Le propos de Sophie Rabau est d'abord de montrer que King invente un monde qui se trouve "du côté du ludique et du non-sérieux, alors que le discours critique évite le jeu et produit sur le roman un discours sérieux, qui désigne le jeu de la fiction sans pourtant y participer" (239) L'oeuvre de King poserait dès lors un véritable problème théorique aux critiques, "en cela qu'il leur enlève ce point fixe, les oblige à reconsidérer la spécificité de la notion, en laissant s'opérer une migration non plus d'une littérature de masse passive vers le mainstream, mais du mainstream vers la littérature populaire, qui tout à coup mène le jeu de la satire." (238) Quand Mellier, au nom de postulats littéraires, dénonçe en King, définitivement contaminé par la société de consommation, une sorte de fossoyeur du fantastique, Rabau suggère que lire Stephen King, c'est "effacer des frontières", en suggérant qu'il est nécessaire d'"inventer une autre définition de la métafiction, inventer une autre définition aussi de la paralittérature, inventer surtout un discours qui dirait la rencontre des deux domaines, l'interaction des deux genres et non pas seulement l'action de l'un sur l'autre, tel serait donc le défi que lancent au discours critique les romans et le discours de King, la frontière qu'ils invitent à briser non pour abolir les différences, mais pour faire naître de leur rencontre une pensée, peut-être nouvelle, du fait littéraire." (238) En somme abandonner les postulats critiques habituels de la lecture pour en revoir la portée critique, plutôt que de demander aux créateurs de se soumettre, pour être reconnus, aux diktats des exégètes... Sa démonstration va s'appuyer sur trois analyses : le statut de romancier populaire, la métafiction chez Stephen King et l'effacement des frontières
Au premier abord, les romans de King semblent se réduire à une production incompatible avec l'esthétique ou le pur littéraire, voire à leur négation. C'est le succès marchand du livre qui lui confère une valeur indépendamment de son contenu : ce livre est bon, car il a connu des ventes importantes, aussi convient-il de l'acheter. Le statut de King semble plus s'apparenter au commerce qu'à l'écriture. King semble d'ailleurs fort bien s'accommoder de cette réduction et va même jusqu'à revendiquer son statut commercial et la satisfaction d'être "

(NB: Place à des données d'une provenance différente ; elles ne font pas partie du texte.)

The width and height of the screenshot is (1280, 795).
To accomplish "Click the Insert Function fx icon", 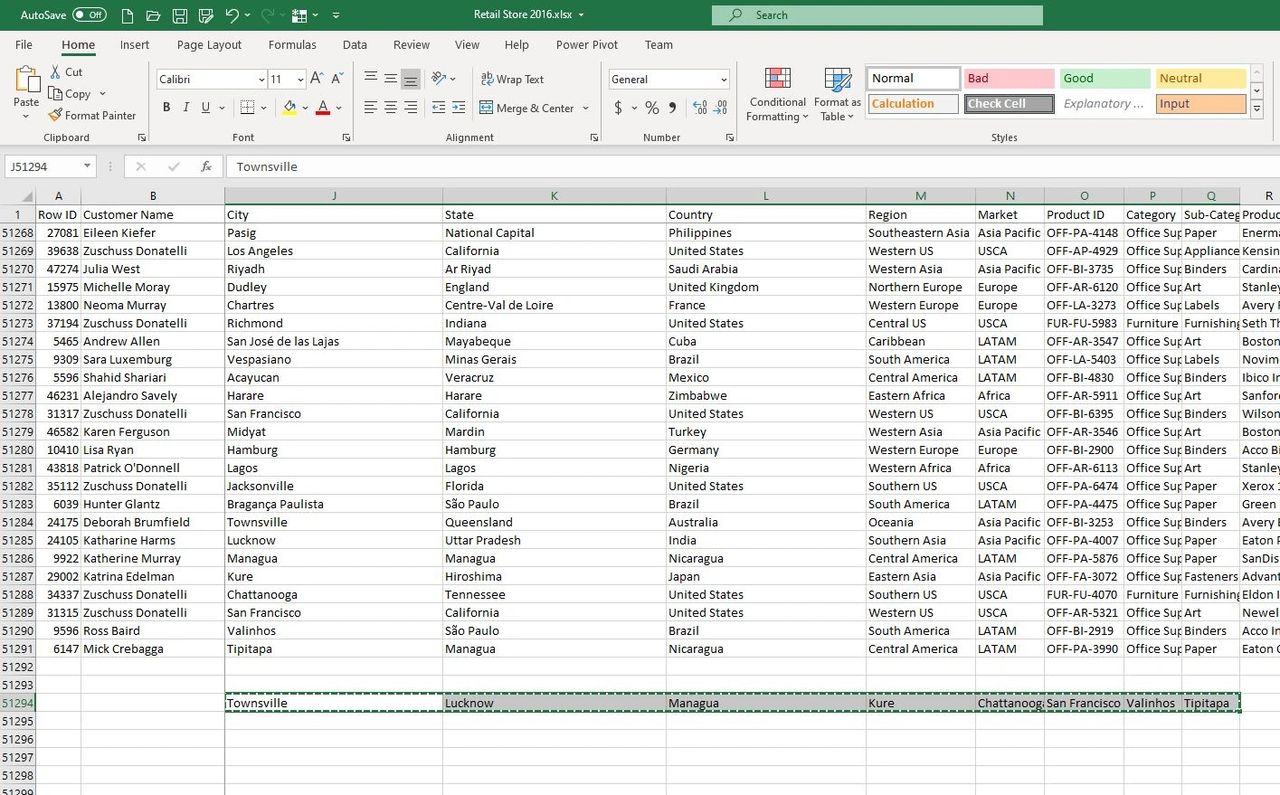I will click(x=206, y=166).
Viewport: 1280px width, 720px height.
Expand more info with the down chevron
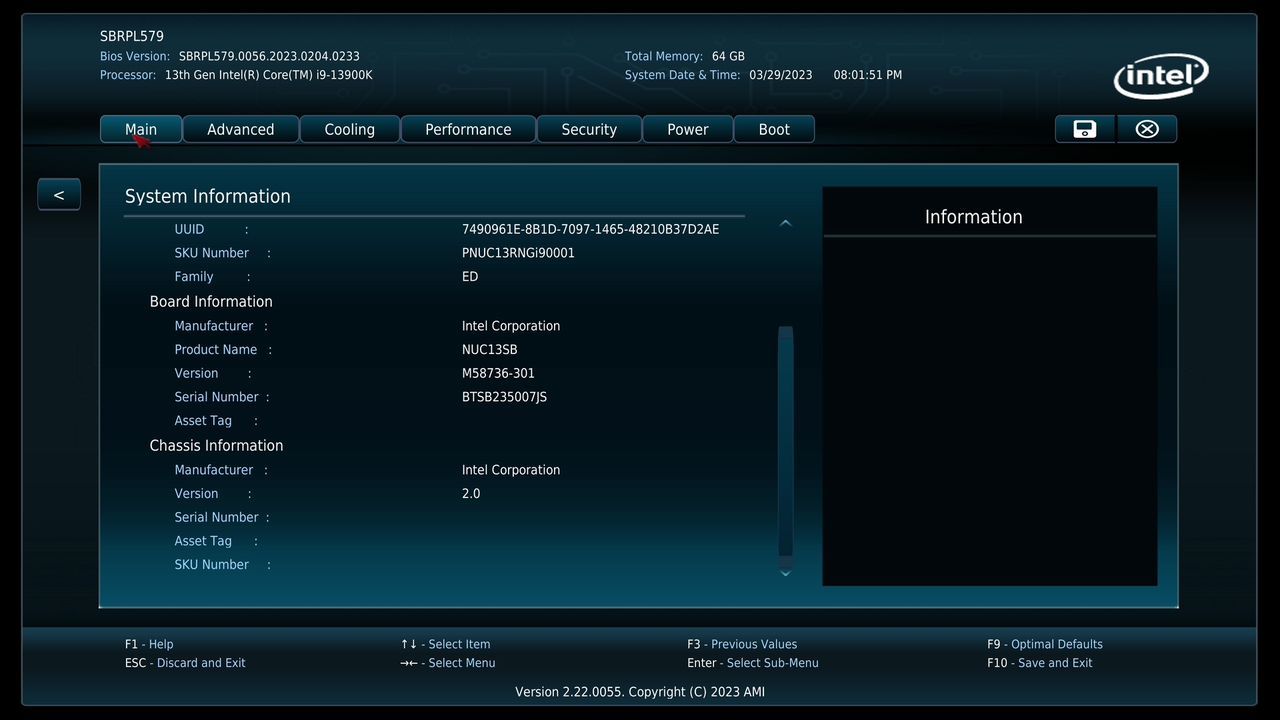point(785,573)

une marque de fabrique." À ses yeux, cela n'a pas beaucoup d'importance, puisqu'un roman vaut d'abord par sa nature narrative, parce qu'il contient une "histoire à raconter." (163). Pour King, seuls comptent l'intrigue et le plaisir de conter, et le narratif domine chez lui : "Ainsi se trouvent opposés de manière caricaturale l'intellectualisme de la société urbaine élitiste et l'authenticité de la société américaine profonde, celle qui ne lit pas Proust, mais sait reconnaître une bonne histoire. (...) Ainsi le rock n'roll, le base-ball et les séries télévisées deviennent-ils les antidotes au snobisme stérile des universitaires." (213) Le drame de Paul Sheldon dans "Misery" est d'avoir à choisir entre la bonne littérature qui lui vaudra un prix et celle, à forte valeur marchande mais sans intérêt littéraire, qui le fera vivre. Comme il le fait remarquer : «Les bonnes critiques et les mauvaise ventes tenaient à une cause commune : l'ouvrage était incompréhensible.»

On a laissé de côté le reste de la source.